- WHAT NEEDS TO BE DONE: Present the material below as a Markdown table with columns headed Row and Line, one numbered row per line, leaving out blank lines.

• • • • • • •

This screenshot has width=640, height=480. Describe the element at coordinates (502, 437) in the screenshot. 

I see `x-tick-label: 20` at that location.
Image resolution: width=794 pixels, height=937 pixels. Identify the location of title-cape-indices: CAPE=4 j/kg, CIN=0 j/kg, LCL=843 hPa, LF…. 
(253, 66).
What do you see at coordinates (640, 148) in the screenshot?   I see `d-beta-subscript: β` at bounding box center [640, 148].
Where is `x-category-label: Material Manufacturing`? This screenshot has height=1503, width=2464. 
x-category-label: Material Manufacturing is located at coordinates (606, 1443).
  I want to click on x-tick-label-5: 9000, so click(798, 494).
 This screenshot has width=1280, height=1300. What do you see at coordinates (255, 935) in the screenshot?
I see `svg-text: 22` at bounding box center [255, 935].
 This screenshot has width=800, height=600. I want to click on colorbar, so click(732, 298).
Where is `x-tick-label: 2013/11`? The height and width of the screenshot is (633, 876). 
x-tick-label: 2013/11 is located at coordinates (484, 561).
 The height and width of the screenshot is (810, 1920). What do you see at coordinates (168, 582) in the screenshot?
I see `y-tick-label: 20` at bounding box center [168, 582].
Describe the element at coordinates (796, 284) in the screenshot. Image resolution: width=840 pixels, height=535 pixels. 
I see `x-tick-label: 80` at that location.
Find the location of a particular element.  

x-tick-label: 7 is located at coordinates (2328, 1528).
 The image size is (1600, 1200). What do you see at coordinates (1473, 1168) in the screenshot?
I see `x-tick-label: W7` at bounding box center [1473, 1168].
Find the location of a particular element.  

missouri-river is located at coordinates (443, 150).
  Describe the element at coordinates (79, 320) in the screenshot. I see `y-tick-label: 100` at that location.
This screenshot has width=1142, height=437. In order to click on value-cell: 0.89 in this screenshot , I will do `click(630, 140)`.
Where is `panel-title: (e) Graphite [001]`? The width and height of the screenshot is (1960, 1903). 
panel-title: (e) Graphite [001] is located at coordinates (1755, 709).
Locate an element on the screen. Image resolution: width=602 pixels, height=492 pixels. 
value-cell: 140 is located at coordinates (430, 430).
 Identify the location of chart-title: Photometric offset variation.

• • • • • • •

- TASK RESPONSE:
| Row | Line |
|---|---|
| 1 | This screenshot has width=640, height=480. Describe the element at coordinates (502, 437) in the screenshot.  |
| 2 | I see `x-tick-label: 20` at that location. |
| 3 | Image resolution: width=794 pixels, height=937 pixels. Identify the location of title-cape-indices: CAPE=4 j/kg, CIN=0 j/kg, LCL=843 hPa, LF….  |
| 4 | (253, 66). |
| 5 | What do you see at coordinates (640, 148) in the screenshot?   I see `d-beta-subscript: β` at bounding box center [640, 148]. |
| 6 | Where is `x-category-label: Material Manufacturing`? This screenshot has height=1503, width=2464.  |
| 7 | x-category-label: Material Manufacturing is located at coordinates (606, 1443). |
| 8 |   I want to click on x-tick-label-5: 9000, so click(798, 494). |
| 9 |  This screenshot has width=1280, height=1300. What do you see at coordinates (255, 935) in the screenshot? |
| 10 | I see `svg-text: 22` at bounding box center [255, 935]. |
| 11 |  This screenshot has width=800, height=600. I want to click on colorbar, so click(732, 298). |
| 12 | Where is `x-tick-label: 2013/11`? The height and width of the screenshot is (633, 876).  |
| 13 | x-tick-label: 2013/11 is located at coordinates (484, 561). |
| 14 |  The height and width of the screenshot is (810, 1920). What do you see at coordinates (168, 582) in the screenshot? |
| 15 | I see `y-tick-label: 20` at bounding box center [168, 582]. |
| 16 | Describe the element at coordinates (796, 284) in the screenshot. Image resolution: width=840 pixels, height=535 pixels.  |
| 17 | I see `x-tick-label: 80` at that location. |
| 18 | Find the location of a particular element.   |
| 19 | x-tick-label: 7 is located at coordinates (2328, 1528). |
| 20 |  The image size is (1600, 1200). What do you see at coordinates (1473, 1168) in the screenshot? |
| 21 | I see `x-tick-label: W7` at bounding box center [1473, 1168]. |
| 22 | Find the location of a particular element.   |
| 23 | missouri-river is located at coordinates (443, 150). |
| 24 |   Describe the element at coordinates (79, 320) in the screenshot. I see `y-tick-label: 100` at that location. |
| 25 | This screenshot has width=1142, height=437. In order to click on value-cell: 0.89 in this screenshot , I will do `click(630, 140)`. |
| 26 | Where is `panel-title: (e) Graphite [001]`? The width and height of the screenshot is (1960, 1903).  |
| 27 | panel-title: (e) Graphite [001] is located at coordinates (1755, 709). |
| 28 | Locate an element on the screen. Image resolution: width=602 pixels, height=492 pixels.  |
| 29 | value-cell: 140 is located at coordinates (430, 430). |
| 30 |  Identify the location of chart-title: Photometric offset variation. |